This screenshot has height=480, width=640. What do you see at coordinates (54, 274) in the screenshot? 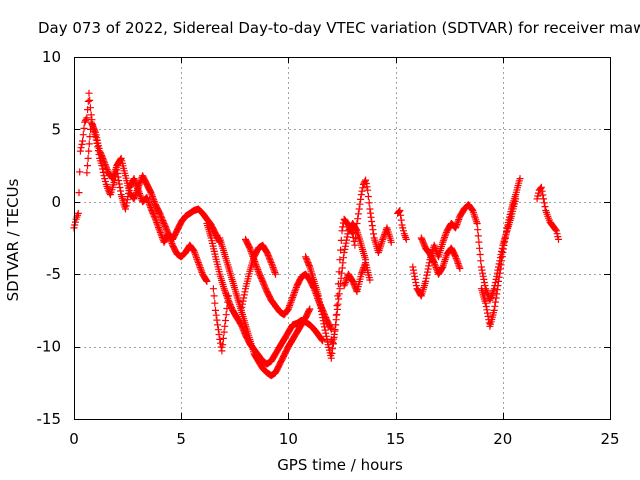
I see `y-tick-label: -5` at bounding box center [54, 274].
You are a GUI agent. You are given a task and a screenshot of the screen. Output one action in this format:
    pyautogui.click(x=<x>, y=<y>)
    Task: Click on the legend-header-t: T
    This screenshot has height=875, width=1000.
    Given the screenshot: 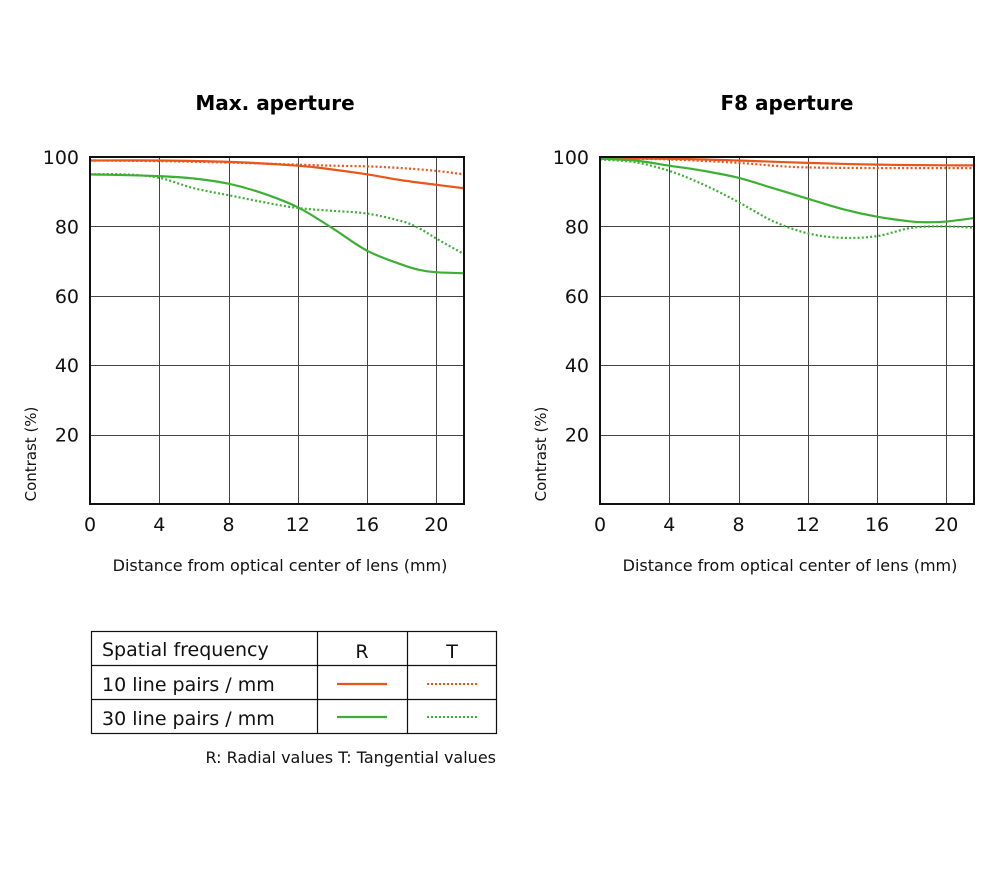 What is the action you would take?
    pyautogui.click(x=452, y=652)
    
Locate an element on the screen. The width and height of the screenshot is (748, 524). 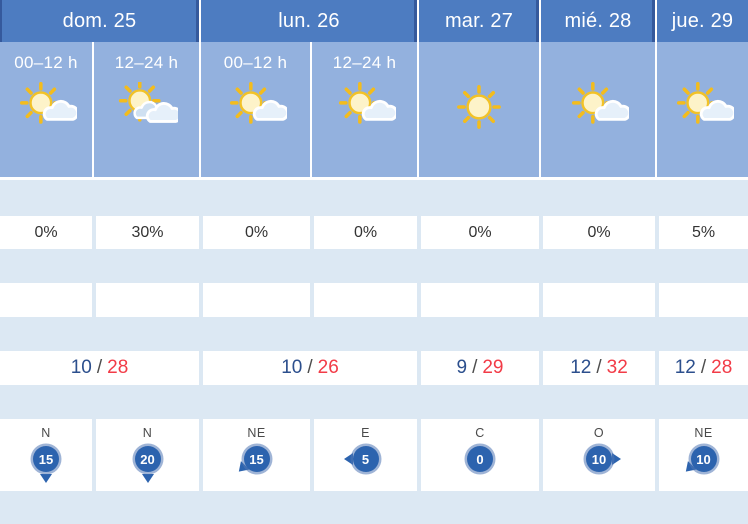
wind-cell: N 15 is located at coordinates (46, 455).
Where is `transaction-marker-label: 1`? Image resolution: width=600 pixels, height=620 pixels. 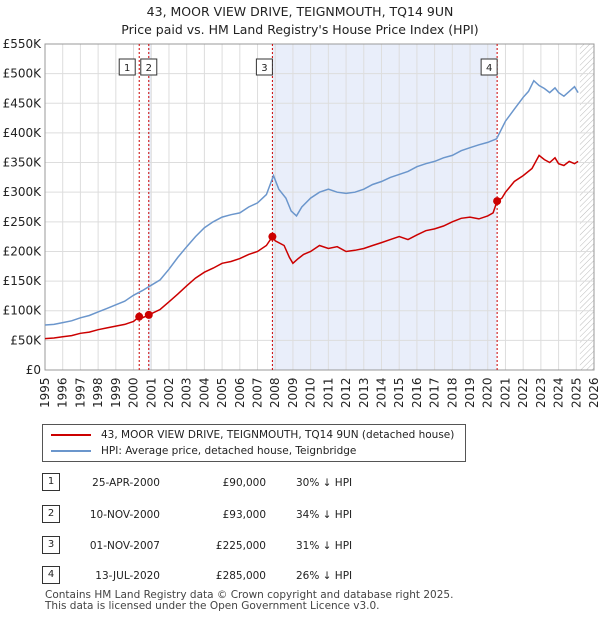
transaction-marker-label: 1 is located at coordinates (127, 68).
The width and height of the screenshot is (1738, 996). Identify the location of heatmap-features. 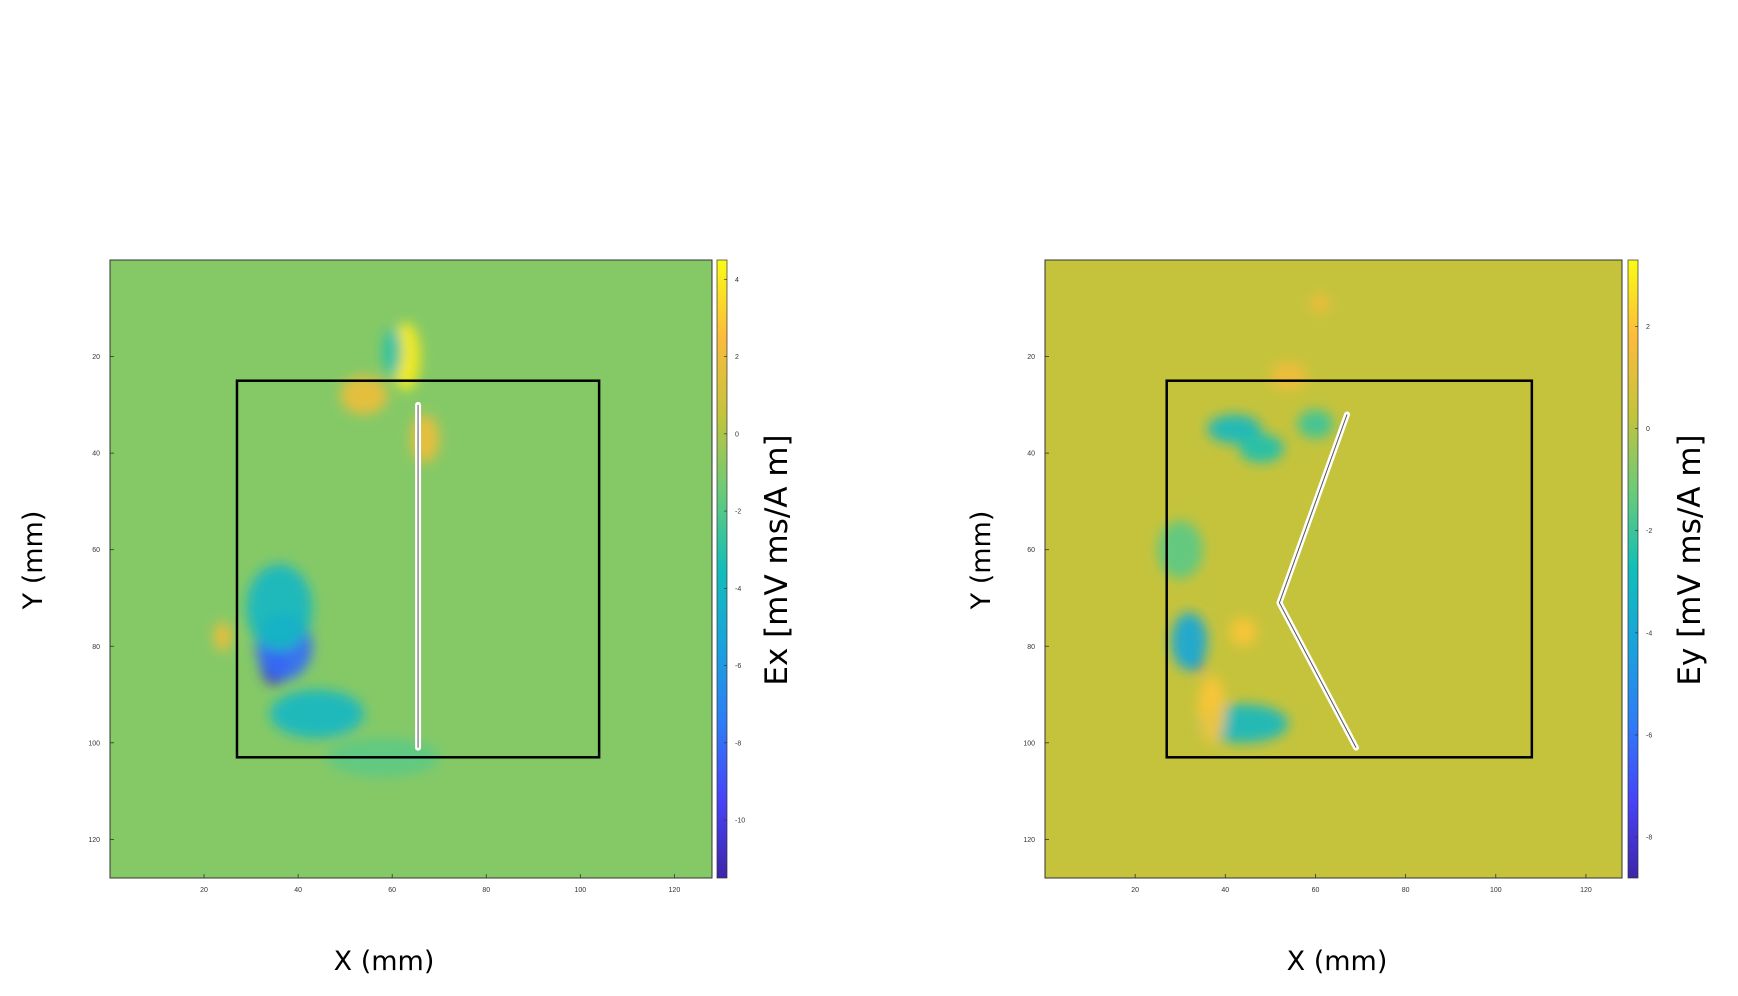
(1246, 518).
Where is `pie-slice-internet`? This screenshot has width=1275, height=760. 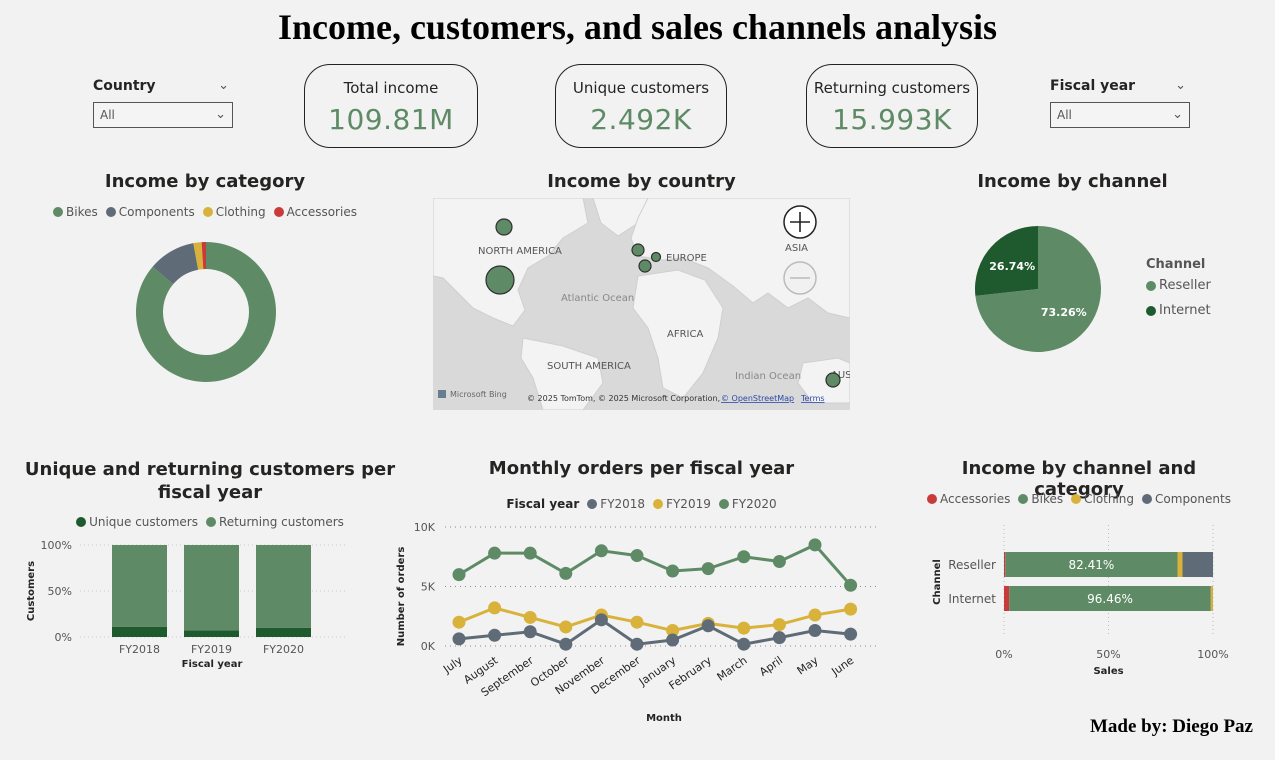
pie-slice-internet is located at coordinates (1006, 261).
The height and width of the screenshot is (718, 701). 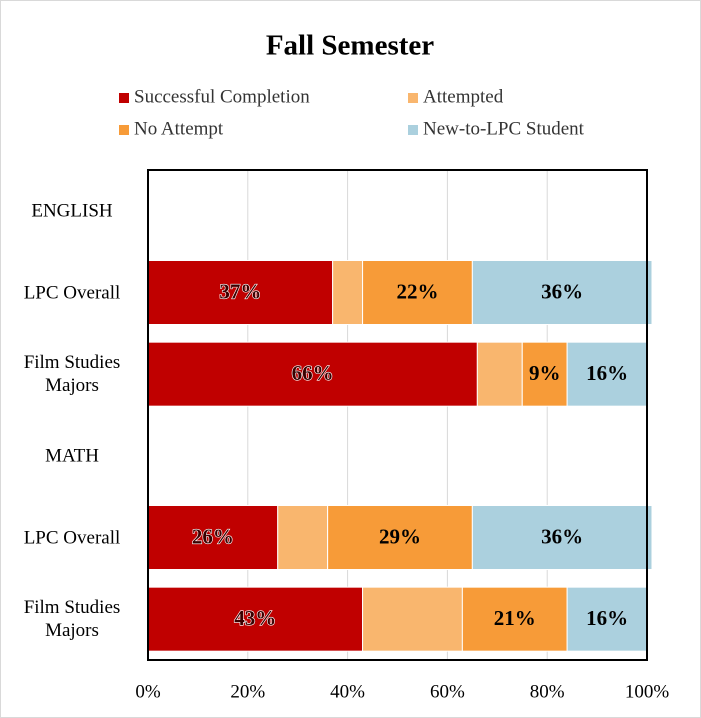 I want to click on data-label: 21%, so click(x=515, y=618).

#####

#### REQUEST:
Copy out the records from the line with "Locate an element" up to and including the line with "wind-cell: N 15", leaving the pictures out of your answer.

#### PROBLEM SOLUTION:
Locate an element on the screen. The width and height of the screenshot is (748, 524). 
wind-cell: N 15 is located at coordinates (46, 455).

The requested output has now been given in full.